OBJECTIVE ▸
Copy the entries verbatim, from the line that contains "You are a computer-use agent. Viewport: 1024px" through the line that contains "point(1442,28)".

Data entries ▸
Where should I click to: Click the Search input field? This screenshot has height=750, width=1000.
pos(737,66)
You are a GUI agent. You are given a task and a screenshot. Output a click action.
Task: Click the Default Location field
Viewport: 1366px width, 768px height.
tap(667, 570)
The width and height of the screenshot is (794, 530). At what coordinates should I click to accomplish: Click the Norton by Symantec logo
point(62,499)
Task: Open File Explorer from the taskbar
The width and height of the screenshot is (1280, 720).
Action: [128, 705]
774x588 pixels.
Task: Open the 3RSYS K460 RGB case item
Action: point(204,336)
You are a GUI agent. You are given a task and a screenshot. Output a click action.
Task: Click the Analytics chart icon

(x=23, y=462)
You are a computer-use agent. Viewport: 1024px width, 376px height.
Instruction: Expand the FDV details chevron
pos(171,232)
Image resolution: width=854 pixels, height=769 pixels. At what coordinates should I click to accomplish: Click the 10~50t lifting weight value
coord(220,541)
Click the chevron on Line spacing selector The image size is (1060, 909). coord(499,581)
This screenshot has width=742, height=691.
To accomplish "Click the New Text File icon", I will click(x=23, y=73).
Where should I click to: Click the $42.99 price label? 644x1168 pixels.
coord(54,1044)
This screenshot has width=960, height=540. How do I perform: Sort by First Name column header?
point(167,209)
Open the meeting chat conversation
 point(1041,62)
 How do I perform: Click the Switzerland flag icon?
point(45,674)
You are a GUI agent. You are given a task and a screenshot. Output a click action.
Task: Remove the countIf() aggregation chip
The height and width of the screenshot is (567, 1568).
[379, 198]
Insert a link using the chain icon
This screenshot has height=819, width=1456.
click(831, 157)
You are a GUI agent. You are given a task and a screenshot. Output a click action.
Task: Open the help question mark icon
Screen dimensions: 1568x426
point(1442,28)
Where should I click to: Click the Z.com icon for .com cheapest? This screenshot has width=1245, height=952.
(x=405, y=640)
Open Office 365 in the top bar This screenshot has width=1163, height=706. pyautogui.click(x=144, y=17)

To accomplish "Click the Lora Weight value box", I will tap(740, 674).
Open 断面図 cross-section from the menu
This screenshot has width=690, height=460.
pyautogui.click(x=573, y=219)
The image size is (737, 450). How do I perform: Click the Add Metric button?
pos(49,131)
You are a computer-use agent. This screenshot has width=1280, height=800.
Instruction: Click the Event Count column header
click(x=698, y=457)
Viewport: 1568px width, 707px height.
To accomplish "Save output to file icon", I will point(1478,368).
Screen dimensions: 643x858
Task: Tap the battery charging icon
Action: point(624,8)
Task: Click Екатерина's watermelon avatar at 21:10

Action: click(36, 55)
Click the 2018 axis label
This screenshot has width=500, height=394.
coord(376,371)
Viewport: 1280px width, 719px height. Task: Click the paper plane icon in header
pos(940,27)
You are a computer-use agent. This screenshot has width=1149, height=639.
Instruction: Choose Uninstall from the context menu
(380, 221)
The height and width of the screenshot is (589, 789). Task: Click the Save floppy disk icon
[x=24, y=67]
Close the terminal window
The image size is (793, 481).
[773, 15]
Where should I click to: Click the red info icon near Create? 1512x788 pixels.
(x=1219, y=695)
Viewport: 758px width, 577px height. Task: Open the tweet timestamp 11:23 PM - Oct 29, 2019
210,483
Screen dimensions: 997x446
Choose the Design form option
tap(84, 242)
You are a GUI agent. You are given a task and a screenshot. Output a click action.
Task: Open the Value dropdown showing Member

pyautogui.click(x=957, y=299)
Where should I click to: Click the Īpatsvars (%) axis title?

EXERCISE SOLUTION ▸
You are a computer-use agent. Viewport: 1024px width, 376px height.
Instruction: Expand the FDV details chevron
pos(171,232)
Image resolution: width=854 pixels, height=769 pixels. At what coordinates should I click to accomplish: Click the 10~50t lifting weight value
coord(220,541)
Click the chevron on Line spacing selector The image size is (1060, 909). coord(499,581)
This screenshot has width=742, height=691.
To accomplish "Click the New Text File icon", I will click(x=23, y=73).
Where should I click to: Click the $42.99 price label? 644x1168 pixels.
coord(54,1044)
This screenshot has width=960, height=540. How do I perform: Sort by First Name column header?
point(167,209)
Open the meeting chat conversation
 point(1041,62)
 How do I perform: Click the Switzerland flag icon?
point(45,674)
You are a GUI agent. You are given a task and a screenshot. Output a click action.
Task: Remove the countIf() aggregation chip
The height and width of the screenshot is (567, 1568).
[379, 198]
Insert a link using the chain icon
This screenshot has height=819, width=1456.
click(831, 157)
You are a GUI agent. You are given a task and a screenshot. Output a click action.
Task: Open the help question mark icon
Screen dimensions: 1568x426
point(1442,28)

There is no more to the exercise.